Onions and leeks are always the first transplants we seed each year at Seattle Urban Farm Co. (SUFCo). Bulbing onions and leeks have a long growing season, so getting them started early allows for them to grow to maturity in the optimal growing conditions of summer. They also cure better and store longer when harvested during dry weather conditions. Many people devote a large part of their gardens to alliums because they so store well and are very easy to use, so another advantage to a summer harvest is that it can also create room for fall crops!

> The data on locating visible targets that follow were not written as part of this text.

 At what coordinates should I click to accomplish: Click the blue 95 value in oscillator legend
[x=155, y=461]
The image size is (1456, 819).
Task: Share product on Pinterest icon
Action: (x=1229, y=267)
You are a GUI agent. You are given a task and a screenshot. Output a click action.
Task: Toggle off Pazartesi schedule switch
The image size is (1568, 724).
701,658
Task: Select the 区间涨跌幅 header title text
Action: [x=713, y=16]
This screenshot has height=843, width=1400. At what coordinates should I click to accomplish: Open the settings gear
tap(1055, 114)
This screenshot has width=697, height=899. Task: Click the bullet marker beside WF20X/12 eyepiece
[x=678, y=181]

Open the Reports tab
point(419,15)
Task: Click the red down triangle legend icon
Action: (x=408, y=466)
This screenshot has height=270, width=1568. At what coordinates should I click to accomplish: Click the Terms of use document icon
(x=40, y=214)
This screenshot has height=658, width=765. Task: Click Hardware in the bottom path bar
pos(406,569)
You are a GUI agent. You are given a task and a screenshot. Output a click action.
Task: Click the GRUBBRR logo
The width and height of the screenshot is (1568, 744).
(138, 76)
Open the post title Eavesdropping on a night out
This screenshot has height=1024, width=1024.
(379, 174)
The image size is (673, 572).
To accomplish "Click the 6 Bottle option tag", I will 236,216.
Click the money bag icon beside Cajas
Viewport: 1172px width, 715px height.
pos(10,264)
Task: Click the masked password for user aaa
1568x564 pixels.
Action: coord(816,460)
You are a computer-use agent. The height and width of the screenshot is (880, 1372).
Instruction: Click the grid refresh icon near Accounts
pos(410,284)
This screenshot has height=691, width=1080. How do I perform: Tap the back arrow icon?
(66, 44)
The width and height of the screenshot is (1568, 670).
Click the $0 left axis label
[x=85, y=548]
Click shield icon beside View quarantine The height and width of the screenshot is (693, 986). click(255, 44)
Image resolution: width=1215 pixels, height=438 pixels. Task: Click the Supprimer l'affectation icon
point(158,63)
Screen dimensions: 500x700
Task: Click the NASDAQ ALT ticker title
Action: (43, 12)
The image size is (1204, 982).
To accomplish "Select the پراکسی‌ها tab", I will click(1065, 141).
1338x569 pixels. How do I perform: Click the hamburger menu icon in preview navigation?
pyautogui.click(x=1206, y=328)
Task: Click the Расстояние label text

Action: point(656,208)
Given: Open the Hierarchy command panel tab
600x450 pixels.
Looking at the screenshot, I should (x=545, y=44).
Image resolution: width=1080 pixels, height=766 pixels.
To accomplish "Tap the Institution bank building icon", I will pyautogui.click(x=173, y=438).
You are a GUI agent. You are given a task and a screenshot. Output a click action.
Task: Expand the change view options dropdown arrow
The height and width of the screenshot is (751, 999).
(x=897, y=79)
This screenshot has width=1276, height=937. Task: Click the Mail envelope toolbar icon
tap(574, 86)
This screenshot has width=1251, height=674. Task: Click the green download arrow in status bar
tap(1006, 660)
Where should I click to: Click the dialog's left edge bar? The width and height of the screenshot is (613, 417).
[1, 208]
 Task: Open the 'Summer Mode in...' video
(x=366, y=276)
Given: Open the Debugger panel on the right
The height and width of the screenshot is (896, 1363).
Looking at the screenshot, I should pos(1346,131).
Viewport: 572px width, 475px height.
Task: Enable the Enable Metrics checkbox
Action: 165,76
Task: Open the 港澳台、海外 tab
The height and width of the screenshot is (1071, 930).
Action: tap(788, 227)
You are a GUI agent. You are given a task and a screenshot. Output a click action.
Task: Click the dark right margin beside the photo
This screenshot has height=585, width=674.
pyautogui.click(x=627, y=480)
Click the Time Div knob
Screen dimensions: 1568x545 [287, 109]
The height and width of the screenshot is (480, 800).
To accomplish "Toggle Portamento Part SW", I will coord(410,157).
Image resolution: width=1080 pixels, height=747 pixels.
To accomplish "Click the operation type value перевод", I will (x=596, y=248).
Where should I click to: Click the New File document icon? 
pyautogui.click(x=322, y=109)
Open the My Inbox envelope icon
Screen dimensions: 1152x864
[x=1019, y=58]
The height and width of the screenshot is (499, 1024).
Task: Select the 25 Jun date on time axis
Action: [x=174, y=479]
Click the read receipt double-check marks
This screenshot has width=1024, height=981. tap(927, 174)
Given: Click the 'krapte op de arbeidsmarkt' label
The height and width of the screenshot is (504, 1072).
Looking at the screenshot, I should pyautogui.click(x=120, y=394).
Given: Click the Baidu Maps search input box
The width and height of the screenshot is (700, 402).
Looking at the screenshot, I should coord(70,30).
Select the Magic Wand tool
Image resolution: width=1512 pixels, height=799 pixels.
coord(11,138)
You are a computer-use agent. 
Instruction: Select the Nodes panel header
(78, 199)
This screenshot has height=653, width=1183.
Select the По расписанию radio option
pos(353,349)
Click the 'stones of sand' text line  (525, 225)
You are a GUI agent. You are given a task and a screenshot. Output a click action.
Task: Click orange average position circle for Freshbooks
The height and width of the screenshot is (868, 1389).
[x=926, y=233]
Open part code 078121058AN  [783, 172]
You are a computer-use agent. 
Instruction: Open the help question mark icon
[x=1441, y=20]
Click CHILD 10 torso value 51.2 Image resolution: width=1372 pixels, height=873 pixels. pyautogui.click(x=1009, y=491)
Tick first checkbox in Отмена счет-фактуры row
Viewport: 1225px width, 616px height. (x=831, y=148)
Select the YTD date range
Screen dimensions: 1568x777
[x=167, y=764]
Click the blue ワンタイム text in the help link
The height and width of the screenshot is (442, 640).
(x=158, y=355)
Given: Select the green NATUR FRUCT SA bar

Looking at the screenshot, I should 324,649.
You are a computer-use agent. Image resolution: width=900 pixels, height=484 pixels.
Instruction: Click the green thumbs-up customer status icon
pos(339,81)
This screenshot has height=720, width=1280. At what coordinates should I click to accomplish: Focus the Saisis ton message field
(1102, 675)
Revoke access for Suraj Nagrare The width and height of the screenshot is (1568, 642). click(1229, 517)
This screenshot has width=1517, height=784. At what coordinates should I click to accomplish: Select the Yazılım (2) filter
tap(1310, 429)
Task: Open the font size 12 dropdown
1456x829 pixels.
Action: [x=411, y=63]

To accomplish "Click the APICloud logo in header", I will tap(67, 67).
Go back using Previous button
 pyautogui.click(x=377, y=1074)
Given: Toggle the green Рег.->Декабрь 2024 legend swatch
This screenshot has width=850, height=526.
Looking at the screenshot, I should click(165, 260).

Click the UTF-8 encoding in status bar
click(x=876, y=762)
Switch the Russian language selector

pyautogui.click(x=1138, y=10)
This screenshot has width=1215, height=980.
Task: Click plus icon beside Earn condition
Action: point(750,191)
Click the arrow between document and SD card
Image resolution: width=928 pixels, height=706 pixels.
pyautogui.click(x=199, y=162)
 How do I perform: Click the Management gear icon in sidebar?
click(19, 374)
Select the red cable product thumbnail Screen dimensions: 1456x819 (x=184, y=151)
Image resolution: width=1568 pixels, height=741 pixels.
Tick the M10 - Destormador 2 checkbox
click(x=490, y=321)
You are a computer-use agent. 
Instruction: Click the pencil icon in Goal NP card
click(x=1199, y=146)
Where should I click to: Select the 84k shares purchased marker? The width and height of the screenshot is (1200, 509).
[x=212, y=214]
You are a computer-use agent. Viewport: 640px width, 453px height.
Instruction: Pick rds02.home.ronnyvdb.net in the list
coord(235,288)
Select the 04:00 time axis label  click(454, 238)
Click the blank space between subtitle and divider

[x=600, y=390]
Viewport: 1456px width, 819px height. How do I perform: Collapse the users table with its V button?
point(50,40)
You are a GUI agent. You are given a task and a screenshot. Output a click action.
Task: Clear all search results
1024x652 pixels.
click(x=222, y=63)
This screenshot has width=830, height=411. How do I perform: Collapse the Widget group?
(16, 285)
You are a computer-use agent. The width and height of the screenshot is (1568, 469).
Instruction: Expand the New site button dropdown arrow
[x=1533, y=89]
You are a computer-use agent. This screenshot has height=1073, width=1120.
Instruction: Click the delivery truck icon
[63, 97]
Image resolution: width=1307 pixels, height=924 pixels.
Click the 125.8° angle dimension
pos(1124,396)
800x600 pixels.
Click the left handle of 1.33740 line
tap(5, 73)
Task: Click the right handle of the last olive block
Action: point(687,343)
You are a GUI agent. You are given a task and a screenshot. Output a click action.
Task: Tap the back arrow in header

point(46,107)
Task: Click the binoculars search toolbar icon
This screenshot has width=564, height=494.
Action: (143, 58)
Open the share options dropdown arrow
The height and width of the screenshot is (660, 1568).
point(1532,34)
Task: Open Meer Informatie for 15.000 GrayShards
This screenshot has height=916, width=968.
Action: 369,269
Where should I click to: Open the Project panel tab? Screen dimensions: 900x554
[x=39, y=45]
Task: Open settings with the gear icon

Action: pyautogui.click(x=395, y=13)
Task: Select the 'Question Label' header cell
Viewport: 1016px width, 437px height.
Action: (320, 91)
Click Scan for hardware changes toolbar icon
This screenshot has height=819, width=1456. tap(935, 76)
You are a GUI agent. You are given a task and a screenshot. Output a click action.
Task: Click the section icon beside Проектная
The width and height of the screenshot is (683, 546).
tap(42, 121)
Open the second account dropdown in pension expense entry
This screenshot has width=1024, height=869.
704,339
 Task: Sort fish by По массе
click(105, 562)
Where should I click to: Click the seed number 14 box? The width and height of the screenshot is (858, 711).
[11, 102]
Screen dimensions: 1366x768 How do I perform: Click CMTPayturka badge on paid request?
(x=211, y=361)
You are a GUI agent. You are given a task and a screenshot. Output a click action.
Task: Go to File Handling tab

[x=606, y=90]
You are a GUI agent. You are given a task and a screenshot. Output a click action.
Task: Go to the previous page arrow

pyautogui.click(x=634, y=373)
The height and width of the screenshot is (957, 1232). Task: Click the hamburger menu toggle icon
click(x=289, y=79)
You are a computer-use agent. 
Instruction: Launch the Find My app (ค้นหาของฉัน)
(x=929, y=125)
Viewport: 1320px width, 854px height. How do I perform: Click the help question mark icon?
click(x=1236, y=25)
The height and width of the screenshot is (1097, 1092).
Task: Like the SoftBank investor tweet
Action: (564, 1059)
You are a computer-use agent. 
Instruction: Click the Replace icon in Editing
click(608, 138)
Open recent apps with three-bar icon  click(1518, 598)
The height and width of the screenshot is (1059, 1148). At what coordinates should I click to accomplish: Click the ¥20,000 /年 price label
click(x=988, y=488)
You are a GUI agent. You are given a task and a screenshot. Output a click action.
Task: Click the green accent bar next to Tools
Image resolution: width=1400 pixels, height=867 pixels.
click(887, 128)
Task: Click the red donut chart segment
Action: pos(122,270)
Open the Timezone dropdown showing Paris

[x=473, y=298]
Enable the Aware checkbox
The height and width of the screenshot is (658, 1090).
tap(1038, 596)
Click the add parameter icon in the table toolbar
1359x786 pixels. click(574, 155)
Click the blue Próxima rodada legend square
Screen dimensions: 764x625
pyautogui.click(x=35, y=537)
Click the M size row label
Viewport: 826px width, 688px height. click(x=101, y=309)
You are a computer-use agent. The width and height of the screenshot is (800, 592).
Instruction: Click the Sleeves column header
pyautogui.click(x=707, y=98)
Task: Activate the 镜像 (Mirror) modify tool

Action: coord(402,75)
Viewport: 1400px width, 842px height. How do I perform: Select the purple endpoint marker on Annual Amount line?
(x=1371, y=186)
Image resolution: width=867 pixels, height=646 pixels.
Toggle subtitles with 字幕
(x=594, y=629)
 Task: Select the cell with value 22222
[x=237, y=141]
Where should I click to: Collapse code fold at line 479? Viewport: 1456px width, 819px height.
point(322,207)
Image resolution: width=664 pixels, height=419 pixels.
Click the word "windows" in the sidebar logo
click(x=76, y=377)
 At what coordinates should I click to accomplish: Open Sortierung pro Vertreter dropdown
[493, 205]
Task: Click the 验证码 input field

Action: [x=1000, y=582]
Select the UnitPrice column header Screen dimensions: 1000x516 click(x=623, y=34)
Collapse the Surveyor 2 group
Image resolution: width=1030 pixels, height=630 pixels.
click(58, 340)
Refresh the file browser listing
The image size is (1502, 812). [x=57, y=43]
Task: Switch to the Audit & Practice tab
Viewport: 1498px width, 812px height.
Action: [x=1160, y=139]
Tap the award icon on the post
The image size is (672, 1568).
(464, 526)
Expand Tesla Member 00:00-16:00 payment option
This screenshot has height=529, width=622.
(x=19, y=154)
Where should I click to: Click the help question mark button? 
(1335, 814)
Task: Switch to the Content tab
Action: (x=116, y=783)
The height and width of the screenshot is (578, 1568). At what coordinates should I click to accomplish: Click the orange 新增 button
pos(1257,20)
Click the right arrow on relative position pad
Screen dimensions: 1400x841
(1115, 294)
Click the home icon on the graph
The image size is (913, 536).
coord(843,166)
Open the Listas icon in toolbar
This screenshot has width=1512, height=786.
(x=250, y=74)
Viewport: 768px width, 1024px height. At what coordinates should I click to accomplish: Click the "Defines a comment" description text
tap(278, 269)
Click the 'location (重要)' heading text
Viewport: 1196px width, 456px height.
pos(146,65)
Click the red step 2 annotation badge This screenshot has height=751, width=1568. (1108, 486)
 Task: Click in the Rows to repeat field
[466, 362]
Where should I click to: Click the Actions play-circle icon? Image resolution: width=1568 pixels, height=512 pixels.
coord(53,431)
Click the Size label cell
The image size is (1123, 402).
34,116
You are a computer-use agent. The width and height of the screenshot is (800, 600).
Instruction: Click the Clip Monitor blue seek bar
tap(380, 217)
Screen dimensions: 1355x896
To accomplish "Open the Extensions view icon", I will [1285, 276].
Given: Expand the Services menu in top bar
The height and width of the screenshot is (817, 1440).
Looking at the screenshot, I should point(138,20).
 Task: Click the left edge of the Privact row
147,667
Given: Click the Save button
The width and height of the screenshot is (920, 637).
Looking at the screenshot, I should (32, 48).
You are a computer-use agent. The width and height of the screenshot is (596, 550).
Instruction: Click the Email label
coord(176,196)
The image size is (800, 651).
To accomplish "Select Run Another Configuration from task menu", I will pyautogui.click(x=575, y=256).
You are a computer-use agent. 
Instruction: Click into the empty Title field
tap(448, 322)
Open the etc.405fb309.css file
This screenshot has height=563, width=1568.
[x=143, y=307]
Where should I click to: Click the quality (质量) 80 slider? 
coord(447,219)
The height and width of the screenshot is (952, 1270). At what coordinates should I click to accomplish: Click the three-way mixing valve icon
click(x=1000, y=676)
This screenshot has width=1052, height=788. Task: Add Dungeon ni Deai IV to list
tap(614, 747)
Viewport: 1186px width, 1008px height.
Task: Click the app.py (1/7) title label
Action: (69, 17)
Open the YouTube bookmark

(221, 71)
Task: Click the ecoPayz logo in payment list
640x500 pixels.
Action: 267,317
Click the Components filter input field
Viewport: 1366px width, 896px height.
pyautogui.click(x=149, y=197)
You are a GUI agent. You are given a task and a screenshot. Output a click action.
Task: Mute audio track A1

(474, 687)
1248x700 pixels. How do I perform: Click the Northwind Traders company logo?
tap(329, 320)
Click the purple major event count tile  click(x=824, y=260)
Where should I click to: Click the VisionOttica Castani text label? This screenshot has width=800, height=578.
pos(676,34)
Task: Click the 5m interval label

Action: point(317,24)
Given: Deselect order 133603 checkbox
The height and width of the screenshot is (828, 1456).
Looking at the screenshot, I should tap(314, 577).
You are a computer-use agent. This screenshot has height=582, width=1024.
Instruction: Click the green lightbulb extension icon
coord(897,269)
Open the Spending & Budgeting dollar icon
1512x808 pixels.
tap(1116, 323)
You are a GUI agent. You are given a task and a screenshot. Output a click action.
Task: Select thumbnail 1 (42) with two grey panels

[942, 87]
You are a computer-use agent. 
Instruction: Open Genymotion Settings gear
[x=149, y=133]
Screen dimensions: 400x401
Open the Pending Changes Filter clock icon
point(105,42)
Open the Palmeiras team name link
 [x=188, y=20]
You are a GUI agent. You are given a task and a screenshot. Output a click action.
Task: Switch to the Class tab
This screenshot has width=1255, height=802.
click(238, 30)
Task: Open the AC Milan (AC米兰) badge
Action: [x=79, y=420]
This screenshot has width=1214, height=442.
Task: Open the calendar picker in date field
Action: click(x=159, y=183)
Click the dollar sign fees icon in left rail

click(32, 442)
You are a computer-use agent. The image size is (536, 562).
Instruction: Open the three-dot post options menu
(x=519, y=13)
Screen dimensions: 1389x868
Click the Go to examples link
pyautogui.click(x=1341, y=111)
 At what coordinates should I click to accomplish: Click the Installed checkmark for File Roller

Onions come in all shapes, sizes and colors. There are hundreds of different onion varieties, each suited for specific climates, day lengths and culinary uses. The main advantage to starting any crop from seed is that you have a much larger selection of varieties to choose from. Now, with that said, over the last few years nurseries around the Seattle area have really stepped up their organic vegetable transplant game, so if you finish this article and decide starting your own seeds just isn’t for you, you won’t totally be out of luck! You can just wait until later in the spring and go pick up a few pots of healthy, young transplants. If you live in an area where vegetable transplants are harder to come by or if you love starting seeds as much as we do, the following instructions are definitely for you!
What you’ll need:
- Germination soil mix (available at any nursery or garden center)
- Fine, granulated balanced organic fertilizer (1/8th cup per gallon of soil)
- Clean 4” plastic pots (you can wash and re-use the ones you bought your transplants in last year)
- Warm spot by a window
How to do it:
- Dampen the germination mix with water evenly throughout soil mixture
- Fill 4” pots about ¾ of the way with germination mix
- Add 1 Tbs balanced fertilizer to each 4” pot, and mix
- Dampen the soil mix and then gently tamp it down using the bottom of another 4” pot
- Sprinkle seeds on top of soil at a rate of about 5 seeds/inch
- Cover the seeds with ⅛” of germination mix, then water
- Label varieties
- Place on a sunny window-sill or table and keep seeds moist
Seeds should germinate in 1-2 weeks.
Once seeds have reached about 2 inches in height, give them a little “hair cut” by trimming the tops about ½ inch down. This will actually encourage more growth and that growth will be more robust. While in their pots, you can trim the tops again every couple of weeks to keep encouraging the plants to put energy into the roots.